Original 1939 film poster of Gone with the Wind

Chronologiocal Analysis

  • The civilization in the South was no dream world as suggested in the beginning, except in their ignorance, as the southerners had slaves. It is the last vestige of “romantic” times of Master and Slave. Romantic if you were the master.
  • Scarlett says there will be no war. The small town ignorant in the US and elsewhere before WWII said there would be no war. It is pure ignorance of the uninformed, before communications can connect them more readily to the outside world. The same problems exist today, yet a little different. The small towner is now informed via media, but he is still ensconced in what the community believes in, the unwisdom of the herd. That was a problem in Scarlett’s time as it is today.
  • It doesn’t matter who you marry “as long as he thinks like you,” is said by one person. It is an interesting remark with many connotations.
  • All that matters is the land, says her father, which will be prophetic of Scarlett’s situation in the end. It may not be a truth of life, but that is what happens in this situation, especially in light of a coming war. It is also a statement of a physical oriented society and one individual.
  • Mammy is like a Greek chorus, constantly chattering and commenting on the foolishness around her.

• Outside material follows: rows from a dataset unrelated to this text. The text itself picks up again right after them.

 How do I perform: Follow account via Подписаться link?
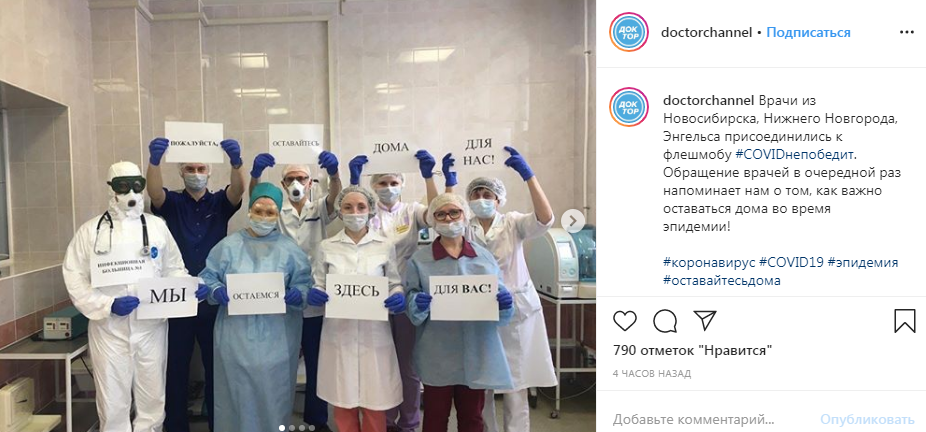808,32
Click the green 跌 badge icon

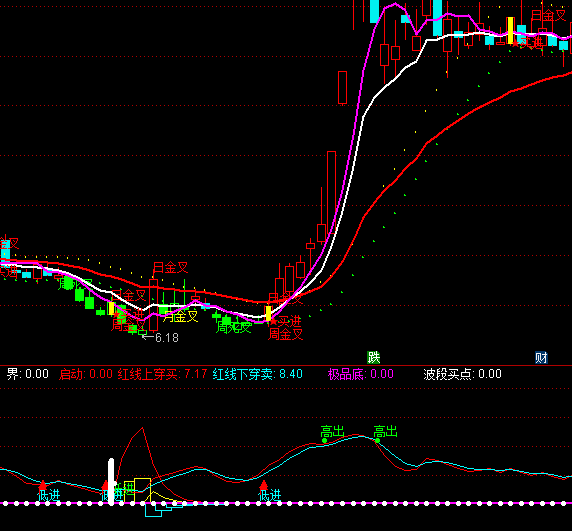[374, 357]
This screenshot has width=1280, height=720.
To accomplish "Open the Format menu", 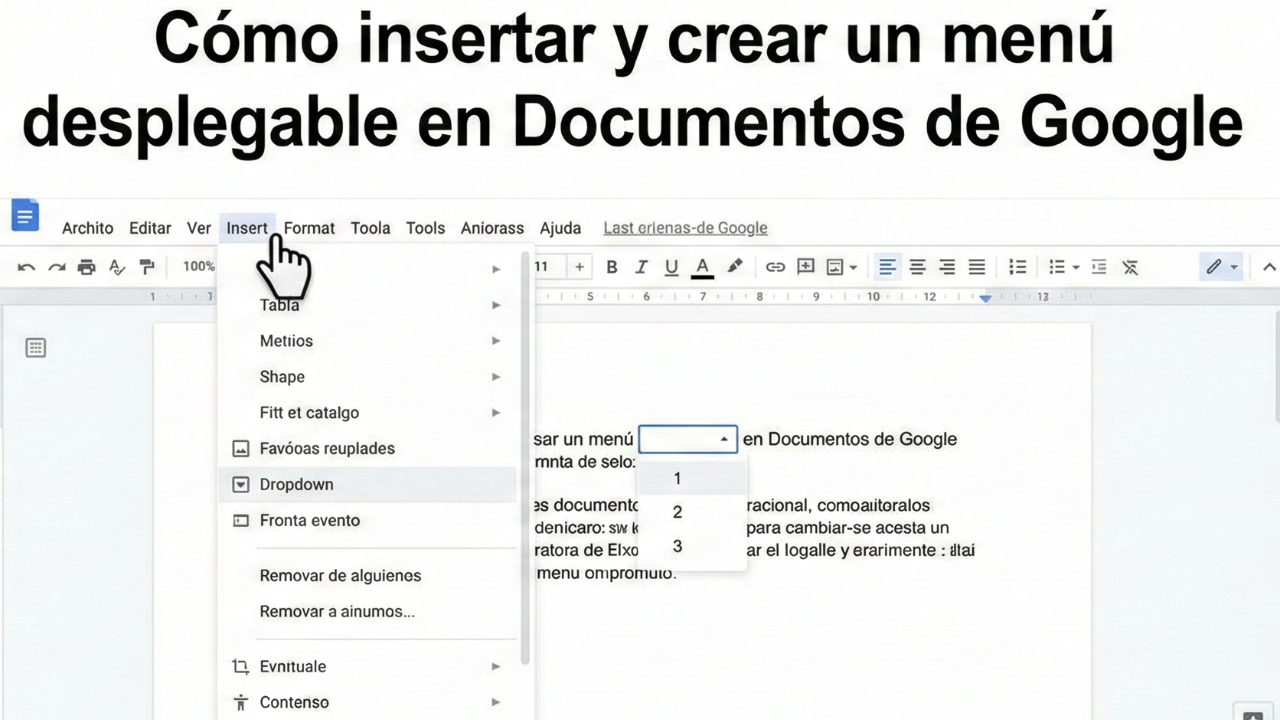I will click(x=309, y=228).
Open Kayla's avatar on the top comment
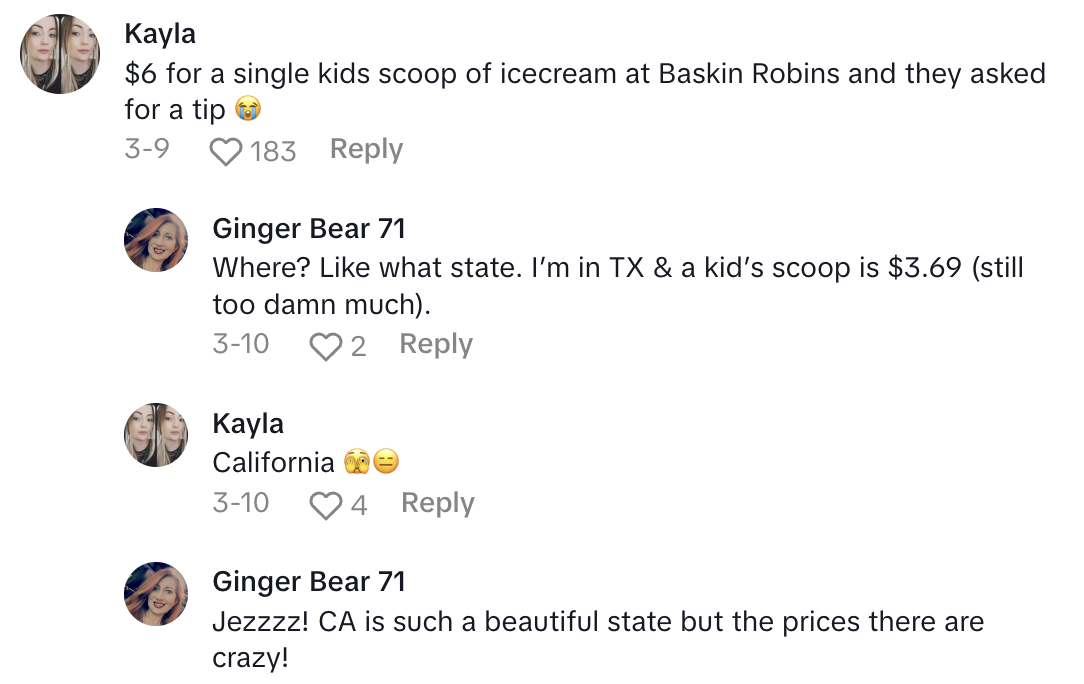Viewport: 1084px width, 684px height. [x=60, y=54]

  • Scarlett tries to flatter all of the young men in order to make Ashley jealous. At the end, Rhett appears. It is a response to her negativity -- i.e. as a force that can try to tame her of that wanting quality. This dynamic of Rhett suddenly appearing after such foolishness with other men she is trying to manipulate occurs several more times. (Even life response tends to repeat.)
  • Rhett is rational as he listens to the irrationality of the local aristocracy that the South will easily win. He has travelled far and wide and has seen various cultures; has been exposed to a diversity of thinking. He himself is also rational within reason.

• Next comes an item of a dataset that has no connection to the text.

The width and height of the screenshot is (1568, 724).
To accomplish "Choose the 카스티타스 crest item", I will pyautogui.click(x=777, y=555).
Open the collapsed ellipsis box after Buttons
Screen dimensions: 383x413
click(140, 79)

  • Rhett tells them that the North has a vast technological advantage. It is completely prophetic for that will determine the outcome of the war. The southern mind of the times, rooted in the country, is ignorant to outside forces. (It happened repeatedly before WWI, WWII, and Vietnam, to name several instances.)
  • These are the trailing edge forces of American society that do her harm and the world even today.
  • Scarlett lives under a similar illusion in believing that Ashley loves her. She is an echo of the illusion of the Southerners about the war. It is a parallel story in fact, and shows the intuitive brilliance of the author.
  • Once again, when Scarlett acts negatively towards Ashley by insisting he loves her, Rhett appears on the scene! Her irascible behavior and falsehood needs taming. Rhett serves that purpose. (He in turn will get the benefit of taming something wild which he perceives as love for her, but which isn’t quite.)
  • Scarlett is irascible, dishonest, deceiving, manipulating, vindictive, scheming, selfish, and insensitive. (She will in the long run turn out to be a positive force of trying to salvage her land, though it occurs through her negative personality.)
  • Charles, her new husband, lives in the illusion that Scarlet cares for him, is crying for him as they are married, when she is in fact crying that she cannot have Ashley. His is just another illusion in the story --a great theme whether popularly perceived about the film/book by the public or not.
  • This is a story of illusions – small and great.
  • The South has many victories in the war early on because of their great enthusiasm for the war. They feel they are protecting their territory, their simple way of life is under threat, and they will intensely defend it, ignoring morality of the slaves. The North on the other hand is trying to be idealistic in preventing slavery, as well as desiring to reign in breakaway territories of the South. Negative forces often get out to a big head stat. The physical moves immediately at its own level, ignoring truths of the vital and especially the mental planes, which later assert.
  • Rhett completely understands Scarlett. He sees her relatively close in, and smiles. Truth smiles at ignorance when it mindlessly believes in itself.
  • Scarlett’s “positive” quality is that she does not care about social convention. She is her own person within her own selfishness. Rhett too is his own person, but at a higher level. These expressions of individuality is one reason for the great appeal and vast popularity of the story. It shows two sides of it, and an attempt to reconcile it, which never happens in light of the shadow of the war on the characters.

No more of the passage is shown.